┌─ Extract provided

Thus, dear sir, we see, that aion is limited in 70 cases out of 104, and that it is about as often limited as endless, when governed by eis. Universalism, therefore, can never be opposed by this word. If it is to be put down, it must be by other arguments.
My question, if "aion means endless, in the singular, how it could be used in the plural?" is evaded by introducing words 'unloose and untie, cease and surcease,' and by saying I might as well ask, why aion is spelled with four letters, or why A was put before B in the English alphabet. Now when we consider, that aion is used in the singular and plural, in a single and reduplicate form, for times past and future, and in connxion with things temporal and eternal, when we consider that it is composed of aei which signifies continually, and of on which signifies being, or existence, it seems impossible to resist the conclusion, that its etymological sense is continued existence; and if it be not, I see no way in which it could properly be used in these various senses. Until this argument is answered, you can raise no objection from aion against universalism.
As it respects your four rules, I say now, as I have before said, I admit their correctness and am willing to meet you on the ground they pre scribe. All therefore, which you have said about my being unable to refute them,
dilemma, is fighting a man of straw. It was not your rules, but your absurd inferences which I rejected, because they took for granted the point in question. But admitting I had made the assertion you say, how would it follow, that if it was good for nothing, your rules stood in full force, but if it was good for some. thing, Universalism was refuted. Really, this is a logic which I do not understand. Please explain.
From this examination, we discover that the doctrine of endless misery rests upon ambiguous words for support. Aion is regarded as its strongest proof, and this only signifies continued existence; and out of 104 times, only 84, at the most, are endless. It is only six times connected with punishment, and all these have been explained by orthodox commentators in a limited sense! Would the Allwise Creator, when his children are exposed to infinite dangers, give them no, other warning of it than this?— Why did he not speak in language which would show them the positive certainty of this endless woe? Why did he not thunder thelr tremendous doom continually in their ears? Aion only six times connected with misery!! O how unlike bible preaching is the popular preaching of this age! And how feeble the proofs of endless woe! The Lord is good to all, his tender mercies are over all the works of his hands.
I am, &c.
OTIS A. SKINNER.
LETTER No. X.
BELL AIR, Feb. 8, 1835.
To Rev. Otis A. Skinner:
Dear Sir-The sacred scriptures teach us that punishment shall be inflicted on the ungodly in exact proportion to the number and magnitude of their crimes. Agreeably to this sentiment we may justly conclude that the punishment of Gentiles, Jews and apostate Christians shall be variously diversified in proportion to the light and other means of improvement which they enjoyed. And not only so, but the Gentiles or Heathens themselves will be variously punished as to the degrees of punishment, as there is no doubt, as great a difference between the sin of one Heathen, and another, as there is between a Heathen and a Jew, and as great difference beween the sin of one Jew, and another Jew, as there is between a Jew and a Christian; or, in other words, there may be as great a difference between a good Heathen and a bad one, as there is between a bad Heathen and a good Jew, and as much difference between a good Jew and a bad one, as there is between a bad Jew and a common sinner under the gospel. Now, if this be admitted, which I think will not be denied, it will authorise us to believe that the degrees of punishment are not degrees of time, but of severity. All these punishments may be endless, as to their duration, but variously diversified, as to the degree of the pain inflicted. The
least sin will exclude the sinner from the kingdom of heaven if he will not comply with the offer of divine mercy; so that his sufferings may consist chiefly of privation, while egregious profligates shall suffer according to the greatness of their crimes. The point in dispute between us, is, whether these degrees of misery are equally intense and different in duration, or equal in duration and different in intensity. You contend for the former. I contend for the latter, which I expect to prove to be a doctrine of revelation, before this discussion shall be concluded.

└─
┌─ Extracted information

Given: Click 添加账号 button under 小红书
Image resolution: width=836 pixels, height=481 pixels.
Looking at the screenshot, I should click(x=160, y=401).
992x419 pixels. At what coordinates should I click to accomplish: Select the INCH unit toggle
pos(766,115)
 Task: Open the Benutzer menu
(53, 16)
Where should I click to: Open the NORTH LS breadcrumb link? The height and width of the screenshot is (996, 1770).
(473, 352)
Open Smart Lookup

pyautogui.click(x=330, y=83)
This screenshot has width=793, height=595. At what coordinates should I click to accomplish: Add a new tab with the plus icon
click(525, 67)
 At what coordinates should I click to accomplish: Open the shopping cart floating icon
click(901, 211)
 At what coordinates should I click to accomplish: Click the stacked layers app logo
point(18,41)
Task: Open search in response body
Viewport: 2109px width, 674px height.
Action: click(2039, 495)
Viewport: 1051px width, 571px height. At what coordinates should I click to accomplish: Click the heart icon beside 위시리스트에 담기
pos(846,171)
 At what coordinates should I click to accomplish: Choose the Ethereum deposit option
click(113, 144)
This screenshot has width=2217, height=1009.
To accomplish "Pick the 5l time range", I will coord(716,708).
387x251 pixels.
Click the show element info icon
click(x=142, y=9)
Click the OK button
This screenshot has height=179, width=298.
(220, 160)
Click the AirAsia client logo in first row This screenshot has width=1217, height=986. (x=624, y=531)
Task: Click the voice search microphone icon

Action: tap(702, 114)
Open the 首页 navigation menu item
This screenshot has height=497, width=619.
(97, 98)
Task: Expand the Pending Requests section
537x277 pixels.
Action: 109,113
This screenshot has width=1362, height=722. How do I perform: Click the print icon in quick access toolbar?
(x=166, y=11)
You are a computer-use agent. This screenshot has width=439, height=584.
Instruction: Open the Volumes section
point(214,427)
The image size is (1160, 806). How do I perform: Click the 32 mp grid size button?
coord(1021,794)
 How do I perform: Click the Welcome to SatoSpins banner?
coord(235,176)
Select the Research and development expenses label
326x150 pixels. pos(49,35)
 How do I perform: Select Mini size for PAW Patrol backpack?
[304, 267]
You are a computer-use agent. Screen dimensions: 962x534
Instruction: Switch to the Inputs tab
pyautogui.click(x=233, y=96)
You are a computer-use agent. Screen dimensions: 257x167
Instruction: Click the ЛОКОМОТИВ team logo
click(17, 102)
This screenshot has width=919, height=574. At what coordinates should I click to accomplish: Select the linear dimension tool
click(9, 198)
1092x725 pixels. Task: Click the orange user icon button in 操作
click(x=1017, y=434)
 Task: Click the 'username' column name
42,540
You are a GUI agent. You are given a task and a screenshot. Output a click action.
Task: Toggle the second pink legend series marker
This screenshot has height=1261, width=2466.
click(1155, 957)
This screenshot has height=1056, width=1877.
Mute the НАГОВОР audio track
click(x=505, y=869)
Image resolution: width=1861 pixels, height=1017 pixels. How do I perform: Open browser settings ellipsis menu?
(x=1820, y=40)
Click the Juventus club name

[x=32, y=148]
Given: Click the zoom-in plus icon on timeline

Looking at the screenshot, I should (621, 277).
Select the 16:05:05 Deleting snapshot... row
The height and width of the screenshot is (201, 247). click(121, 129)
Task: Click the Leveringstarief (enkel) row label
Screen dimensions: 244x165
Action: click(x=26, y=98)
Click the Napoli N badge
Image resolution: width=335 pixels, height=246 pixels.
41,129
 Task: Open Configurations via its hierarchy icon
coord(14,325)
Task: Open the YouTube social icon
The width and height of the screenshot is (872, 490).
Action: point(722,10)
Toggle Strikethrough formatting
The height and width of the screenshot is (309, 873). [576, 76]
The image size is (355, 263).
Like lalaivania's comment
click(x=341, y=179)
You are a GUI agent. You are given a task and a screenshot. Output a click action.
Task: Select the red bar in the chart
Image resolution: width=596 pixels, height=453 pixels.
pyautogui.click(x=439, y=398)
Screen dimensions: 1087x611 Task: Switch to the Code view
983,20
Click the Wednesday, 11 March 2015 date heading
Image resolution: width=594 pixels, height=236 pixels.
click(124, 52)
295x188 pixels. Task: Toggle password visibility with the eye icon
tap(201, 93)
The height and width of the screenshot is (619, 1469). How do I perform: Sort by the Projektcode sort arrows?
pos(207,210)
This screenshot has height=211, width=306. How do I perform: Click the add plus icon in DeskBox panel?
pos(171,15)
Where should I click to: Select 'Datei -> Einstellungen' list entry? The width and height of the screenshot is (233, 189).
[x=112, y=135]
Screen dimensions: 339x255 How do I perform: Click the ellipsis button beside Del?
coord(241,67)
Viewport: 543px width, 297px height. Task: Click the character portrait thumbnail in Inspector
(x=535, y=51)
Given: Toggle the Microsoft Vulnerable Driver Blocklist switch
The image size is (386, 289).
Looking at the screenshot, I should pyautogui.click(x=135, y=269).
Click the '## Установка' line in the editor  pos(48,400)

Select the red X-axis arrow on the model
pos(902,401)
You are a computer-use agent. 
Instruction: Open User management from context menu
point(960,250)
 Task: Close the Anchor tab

└─

### [Requirements]
1. Translate this sentence from the letters on universalism into Spanish: "Universalism, therefore, can never be opposed by this word."
2. From the letters on universalism, write out the stretch from "My question, if" through "aion against universalism.".
3. In the letters on universalism, which position on the degrees of misery does the writer of Letter No. X contend for?

### [Expected answers]
1. Por lo tanto, el universalismo nunca puede ser combatido con esta palabra.

2.
My question, if "aion means endless, in the singular, how it could be used in the plural?" is evaded by introducing words 'unloose and untie, cease and surcease,' and by saying I might as well ask, why aion is spelled with four letters, or why A was put before B in the English alphabet. Now when we consider, that aion is used in the singular and plural, in a single and reduplicate form, for times past and future, and in connxion with things temporal and eternal, when we consider that it is composed of aei which signifies continually, and of on which signifies being, or existence, it seems impossible to resist the conclusion, that its etymological sense is continued existence; and if it be not, I see no way in which it could properly be used in these various senses. Until this argument is answered, you can raise no objection from aion against universalism.

3. The writer contends that the degrees of misery are equal in duration and different in intensity.